Homélie pour le 3ème dimanche de carême, année A, Paroisse Saint-Martin, et Paroisse Saint-Charles de Foucauld, église Saint-François, Roubaix, 7 et 8 mars 2026, 1ers scrutins des catéchumènes.

Une femme de Samarie dont on ignore le nom. 

Une femme qui vient puiser de l’eau en plein soleil de midi comme beaucoup de femmes à travers le monde, là où l’eau courante ne sort pas du robinet.

Une femme à la vie compliquée comme tant de femmes et d’hommes que je rencontre, que vous connaissez, dont vous êtes peut-être.

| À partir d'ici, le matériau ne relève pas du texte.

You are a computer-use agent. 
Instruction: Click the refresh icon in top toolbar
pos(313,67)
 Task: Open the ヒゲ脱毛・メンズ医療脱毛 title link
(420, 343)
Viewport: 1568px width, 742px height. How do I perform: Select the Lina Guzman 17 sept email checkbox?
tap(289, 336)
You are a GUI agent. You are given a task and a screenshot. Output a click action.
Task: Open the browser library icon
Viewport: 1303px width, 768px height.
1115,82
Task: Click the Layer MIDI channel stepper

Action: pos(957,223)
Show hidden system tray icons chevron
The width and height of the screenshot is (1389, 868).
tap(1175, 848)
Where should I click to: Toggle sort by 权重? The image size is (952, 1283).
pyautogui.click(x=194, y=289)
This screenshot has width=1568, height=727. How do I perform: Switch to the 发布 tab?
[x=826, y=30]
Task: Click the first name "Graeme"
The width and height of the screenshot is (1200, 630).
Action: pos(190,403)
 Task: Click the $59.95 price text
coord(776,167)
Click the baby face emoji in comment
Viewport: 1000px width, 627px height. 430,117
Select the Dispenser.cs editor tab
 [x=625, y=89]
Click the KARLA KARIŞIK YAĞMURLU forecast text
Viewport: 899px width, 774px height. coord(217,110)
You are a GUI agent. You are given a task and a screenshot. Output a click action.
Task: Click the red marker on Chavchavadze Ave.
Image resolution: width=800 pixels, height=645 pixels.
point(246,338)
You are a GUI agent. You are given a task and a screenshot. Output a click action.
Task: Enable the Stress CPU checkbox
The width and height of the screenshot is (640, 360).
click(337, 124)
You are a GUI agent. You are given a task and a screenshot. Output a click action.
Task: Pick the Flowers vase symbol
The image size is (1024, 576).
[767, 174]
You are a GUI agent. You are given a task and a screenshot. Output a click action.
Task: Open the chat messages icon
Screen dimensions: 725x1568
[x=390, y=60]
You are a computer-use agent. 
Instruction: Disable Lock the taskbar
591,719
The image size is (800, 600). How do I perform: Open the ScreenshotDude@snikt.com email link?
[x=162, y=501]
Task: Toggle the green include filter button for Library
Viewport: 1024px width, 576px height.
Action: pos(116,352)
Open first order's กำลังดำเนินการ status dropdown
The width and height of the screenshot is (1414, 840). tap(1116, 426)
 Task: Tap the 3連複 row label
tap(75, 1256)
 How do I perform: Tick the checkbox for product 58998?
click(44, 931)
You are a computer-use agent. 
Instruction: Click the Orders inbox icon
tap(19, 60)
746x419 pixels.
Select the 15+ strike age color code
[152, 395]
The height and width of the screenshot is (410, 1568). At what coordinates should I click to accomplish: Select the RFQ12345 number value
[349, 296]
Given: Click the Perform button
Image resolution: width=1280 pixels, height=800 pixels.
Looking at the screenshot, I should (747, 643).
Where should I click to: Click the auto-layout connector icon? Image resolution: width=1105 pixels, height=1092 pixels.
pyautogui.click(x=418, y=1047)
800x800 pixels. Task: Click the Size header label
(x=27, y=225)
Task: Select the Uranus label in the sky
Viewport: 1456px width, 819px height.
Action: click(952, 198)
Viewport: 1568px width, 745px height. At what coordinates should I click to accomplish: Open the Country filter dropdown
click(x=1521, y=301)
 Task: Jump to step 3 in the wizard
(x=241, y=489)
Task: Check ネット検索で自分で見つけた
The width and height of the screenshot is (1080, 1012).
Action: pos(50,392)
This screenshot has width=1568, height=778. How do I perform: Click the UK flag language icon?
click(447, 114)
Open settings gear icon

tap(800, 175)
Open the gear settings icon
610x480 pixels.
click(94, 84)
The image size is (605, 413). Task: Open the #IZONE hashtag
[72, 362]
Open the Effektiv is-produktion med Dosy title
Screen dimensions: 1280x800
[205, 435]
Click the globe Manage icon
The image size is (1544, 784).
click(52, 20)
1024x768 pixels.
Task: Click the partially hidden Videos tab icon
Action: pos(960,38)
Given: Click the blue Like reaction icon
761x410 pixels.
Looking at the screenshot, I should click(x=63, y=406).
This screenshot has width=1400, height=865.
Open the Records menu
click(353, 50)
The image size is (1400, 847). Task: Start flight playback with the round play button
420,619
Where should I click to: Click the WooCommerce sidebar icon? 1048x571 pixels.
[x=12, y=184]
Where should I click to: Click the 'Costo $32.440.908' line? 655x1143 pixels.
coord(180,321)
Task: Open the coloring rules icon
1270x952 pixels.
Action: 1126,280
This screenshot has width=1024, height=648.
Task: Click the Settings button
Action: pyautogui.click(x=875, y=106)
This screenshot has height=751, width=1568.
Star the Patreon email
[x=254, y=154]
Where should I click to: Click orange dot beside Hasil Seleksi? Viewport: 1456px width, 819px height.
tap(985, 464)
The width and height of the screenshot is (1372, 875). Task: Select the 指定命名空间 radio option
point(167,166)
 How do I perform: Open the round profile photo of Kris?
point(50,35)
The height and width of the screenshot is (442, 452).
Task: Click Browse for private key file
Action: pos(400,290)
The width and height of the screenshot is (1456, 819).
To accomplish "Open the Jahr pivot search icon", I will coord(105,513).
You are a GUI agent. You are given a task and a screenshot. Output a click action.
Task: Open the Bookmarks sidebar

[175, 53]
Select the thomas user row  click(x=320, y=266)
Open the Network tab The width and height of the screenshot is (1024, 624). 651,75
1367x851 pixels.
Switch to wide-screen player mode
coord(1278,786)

Une rencontre extraordinaire, entre cette femme et Jésus. Jésus seul tout d’abord car les disciples sont partis faire des provisions. Un Jésus fatigué d’avoir marché. Un Jésus qui a soif et se fait mendiant : il demande de l’eau à boire. Un Jésus qui a l’audace de parler à une femme et de surcroît une Samaritaine, à la fois hérétique et étrangère. Jésus n’est pas à cela près.

Il va se monter extraordinairement pédagogue. Il engage la conversation. Il dépasse son besoin immédiat et parvient à susciter le désir de cette femme : « Il m’a dit tout ce  que j’ai fait ».  C’est elle désormais est en demande : « donne-moi de cette eau que je n’ai plus jamais soif ! » « Donne-moi de cette eau qui jaillit en vie éternelle ! ».

Puissions-nous nous inspirer de lui dans notre capacité à entrer en dialogue avec ceux que nous rencontrons. Puissions-nous par notre attitude, notre bienveillance, notre profond respect, faire grandir la confiance et faire émerger le désir profond. Passer du besoin au désir. Permettre à la soif de Dieu de s’exprimer. Car lui seul peut nous donner la vie qui ne finit pas.

Jésus est vraiment un champion de la relation et de l’écoute : il permet à cette femme de relire sa vie et de faire la vérité. Elle le dit tout simplement à ses concitoyens : « Il m’a dit tout ce que j’ai fait. ». Elle a pu parler de ses cinq maris, reconnaître qu’ils n’étaient pas vraiment ses maris, avouer ses infidélités que ces cinq maris soient des compagnons de vie ou des baals, des idoles païennes, peu importe.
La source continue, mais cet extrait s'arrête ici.